A Decade of Cross Functional Requirements (CFRs)

Posted by Sarah on January 27, 2020 · 2 mins read

Ten years ago, to this day, I had an idea to redress how my team considered and approached their Non-Functional Requirements such as Performance. I got the team to start calling these Cross Functional Requirements to better express what they represented - requirements which cross all the functions we were building. Our team loved the idea and quickly adopted it, and we started to share it within ThoughtWorks.

I’m surprised, and actually really proud how quickly it spread through ThoughtWorks and then to the wider community. I went on an archeology dig to try to remember the sequencing of events, and was blown away with how quickly we switched from calling them NFRs to CFRS (NFRs) to just CFRs. I’m also pretty chuffed that my colleague Sam Newman mentioned me in his successful book Building Microservices: Designing Fine-Grained Systems.
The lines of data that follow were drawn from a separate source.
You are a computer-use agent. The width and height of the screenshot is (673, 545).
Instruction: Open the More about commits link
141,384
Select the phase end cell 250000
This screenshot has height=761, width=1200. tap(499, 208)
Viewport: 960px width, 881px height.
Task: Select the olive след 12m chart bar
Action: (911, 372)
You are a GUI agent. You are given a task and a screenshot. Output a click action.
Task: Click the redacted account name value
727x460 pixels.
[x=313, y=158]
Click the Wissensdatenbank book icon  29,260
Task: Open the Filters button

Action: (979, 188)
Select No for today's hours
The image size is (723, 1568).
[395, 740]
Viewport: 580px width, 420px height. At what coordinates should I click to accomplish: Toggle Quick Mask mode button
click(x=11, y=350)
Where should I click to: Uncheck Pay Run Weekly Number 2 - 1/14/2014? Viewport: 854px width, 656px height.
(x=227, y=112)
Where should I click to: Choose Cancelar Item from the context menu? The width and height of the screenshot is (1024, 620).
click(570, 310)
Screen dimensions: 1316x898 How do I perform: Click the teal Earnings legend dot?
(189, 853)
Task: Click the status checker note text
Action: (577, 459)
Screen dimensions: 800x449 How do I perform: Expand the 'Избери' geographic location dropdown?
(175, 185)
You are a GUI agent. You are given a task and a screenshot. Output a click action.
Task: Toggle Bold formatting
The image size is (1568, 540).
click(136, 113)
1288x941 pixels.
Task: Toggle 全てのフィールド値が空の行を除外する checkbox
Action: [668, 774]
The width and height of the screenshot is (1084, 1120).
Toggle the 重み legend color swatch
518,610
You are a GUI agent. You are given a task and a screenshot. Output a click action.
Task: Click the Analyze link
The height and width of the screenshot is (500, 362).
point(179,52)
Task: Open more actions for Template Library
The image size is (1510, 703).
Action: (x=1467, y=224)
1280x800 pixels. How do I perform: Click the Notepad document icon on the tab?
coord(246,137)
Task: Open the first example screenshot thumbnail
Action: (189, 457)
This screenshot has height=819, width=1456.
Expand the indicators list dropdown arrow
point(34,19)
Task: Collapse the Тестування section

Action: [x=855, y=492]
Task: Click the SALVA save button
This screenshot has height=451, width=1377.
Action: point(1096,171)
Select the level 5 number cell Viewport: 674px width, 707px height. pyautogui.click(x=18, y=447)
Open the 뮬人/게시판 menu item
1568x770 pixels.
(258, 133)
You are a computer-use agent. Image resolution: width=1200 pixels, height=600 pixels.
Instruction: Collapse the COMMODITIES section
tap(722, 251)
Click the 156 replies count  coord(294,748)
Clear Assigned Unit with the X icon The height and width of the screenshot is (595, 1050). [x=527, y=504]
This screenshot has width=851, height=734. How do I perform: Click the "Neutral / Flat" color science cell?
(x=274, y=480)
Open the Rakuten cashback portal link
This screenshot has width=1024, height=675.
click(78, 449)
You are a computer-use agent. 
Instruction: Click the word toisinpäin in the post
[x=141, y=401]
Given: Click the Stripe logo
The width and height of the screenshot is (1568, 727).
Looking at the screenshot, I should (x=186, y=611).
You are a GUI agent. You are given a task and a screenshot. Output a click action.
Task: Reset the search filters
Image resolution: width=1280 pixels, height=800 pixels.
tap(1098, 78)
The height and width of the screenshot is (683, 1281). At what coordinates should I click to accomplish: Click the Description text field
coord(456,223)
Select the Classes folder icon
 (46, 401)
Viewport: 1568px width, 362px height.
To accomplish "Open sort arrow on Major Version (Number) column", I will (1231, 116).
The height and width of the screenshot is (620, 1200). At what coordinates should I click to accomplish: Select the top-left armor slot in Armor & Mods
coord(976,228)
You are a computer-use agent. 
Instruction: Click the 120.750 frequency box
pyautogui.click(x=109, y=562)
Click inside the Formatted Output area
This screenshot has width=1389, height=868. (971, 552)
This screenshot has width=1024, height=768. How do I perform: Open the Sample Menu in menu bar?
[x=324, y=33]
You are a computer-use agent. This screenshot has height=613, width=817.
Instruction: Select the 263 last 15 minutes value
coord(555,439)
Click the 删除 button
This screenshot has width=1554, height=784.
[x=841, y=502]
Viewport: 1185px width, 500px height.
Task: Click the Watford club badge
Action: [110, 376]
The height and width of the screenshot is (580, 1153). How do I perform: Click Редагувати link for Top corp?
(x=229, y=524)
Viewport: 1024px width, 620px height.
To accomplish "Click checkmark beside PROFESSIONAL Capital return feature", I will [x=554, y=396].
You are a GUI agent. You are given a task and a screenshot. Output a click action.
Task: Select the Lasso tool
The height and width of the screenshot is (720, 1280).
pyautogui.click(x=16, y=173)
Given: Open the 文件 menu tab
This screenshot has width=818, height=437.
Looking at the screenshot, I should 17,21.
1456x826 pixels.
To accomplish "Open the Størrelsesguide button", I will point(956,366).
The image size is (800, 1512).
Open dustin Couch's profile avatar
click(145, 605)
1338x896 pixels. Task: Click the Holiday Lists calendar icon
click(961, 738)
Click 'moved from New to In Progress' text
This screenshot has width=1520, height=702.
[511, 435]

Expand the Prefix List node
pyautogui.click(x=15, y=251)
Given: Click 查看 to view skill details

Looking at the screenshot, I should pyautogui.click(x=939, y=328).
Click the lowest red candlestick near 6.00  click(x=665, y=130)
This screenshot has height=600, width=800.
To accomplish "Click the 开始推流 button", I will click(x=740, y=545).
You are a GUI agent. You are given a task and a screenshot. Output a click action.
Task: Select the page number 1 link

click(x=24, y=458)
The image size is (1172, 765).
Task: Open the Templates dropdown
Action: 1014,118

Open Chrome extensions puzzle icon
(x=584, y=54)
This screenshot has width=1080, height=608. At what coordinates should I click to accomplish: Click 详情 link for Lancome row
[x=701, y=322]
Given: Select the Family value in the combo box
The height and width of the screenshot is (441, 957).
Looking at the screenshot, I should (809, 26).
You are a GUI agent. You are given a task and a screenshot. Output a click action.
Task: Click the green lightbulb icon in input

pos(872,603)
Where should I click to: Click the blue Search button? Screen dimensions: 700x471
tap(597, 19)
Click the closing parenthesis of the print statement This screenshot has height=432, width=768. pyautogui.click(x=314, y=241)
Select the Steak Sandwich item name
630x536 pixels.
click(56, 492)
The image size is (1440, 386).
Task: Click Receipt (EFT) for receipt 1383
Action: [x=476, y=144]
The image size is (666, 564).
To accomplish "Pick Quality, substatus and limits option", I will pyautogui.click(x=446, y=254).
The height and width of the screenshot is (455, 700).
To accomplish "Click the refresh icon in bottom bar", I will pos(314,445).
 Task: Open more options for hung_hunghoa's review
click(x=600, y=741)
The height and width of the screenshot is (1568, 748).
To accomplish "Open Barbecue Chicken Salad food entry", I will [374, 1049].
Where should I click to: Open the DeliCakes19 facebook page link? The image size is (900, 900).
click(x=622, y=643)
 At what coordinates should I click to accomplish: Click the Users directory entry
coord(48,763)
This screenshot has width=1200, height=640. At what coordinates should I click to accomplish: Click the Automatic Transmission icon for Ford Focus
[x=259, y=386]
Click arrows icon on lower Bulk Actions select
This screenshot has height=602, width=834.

Within this decade I have seen a shift in the priorities of the CFRs for teams. When I coined the term, the CFR that concerned teams the most was the Performance of their systems. But with the rise of cloud computing, improvements to computer hardware, Moore’s law and a change in how we architect systems towards Single Page Javascript Apps and microservices, I don’t see too many teams with the same degree of concern. These improvements to our computing resources, however, have also made systems more vulnerable to attacks, and bad actors are able to use the same computing improvements to gain unprecedented access. With the rise in the number of attacks on our systems, I am now seeing more teams shift their focus towards being concerned around the security of their systems.

Regardless of whether teams are focusing on Performance or Security, or another of the 30+ -ilities, I always think it’s pretty cool and very proud when they refer to them as Cross Functional Requirements.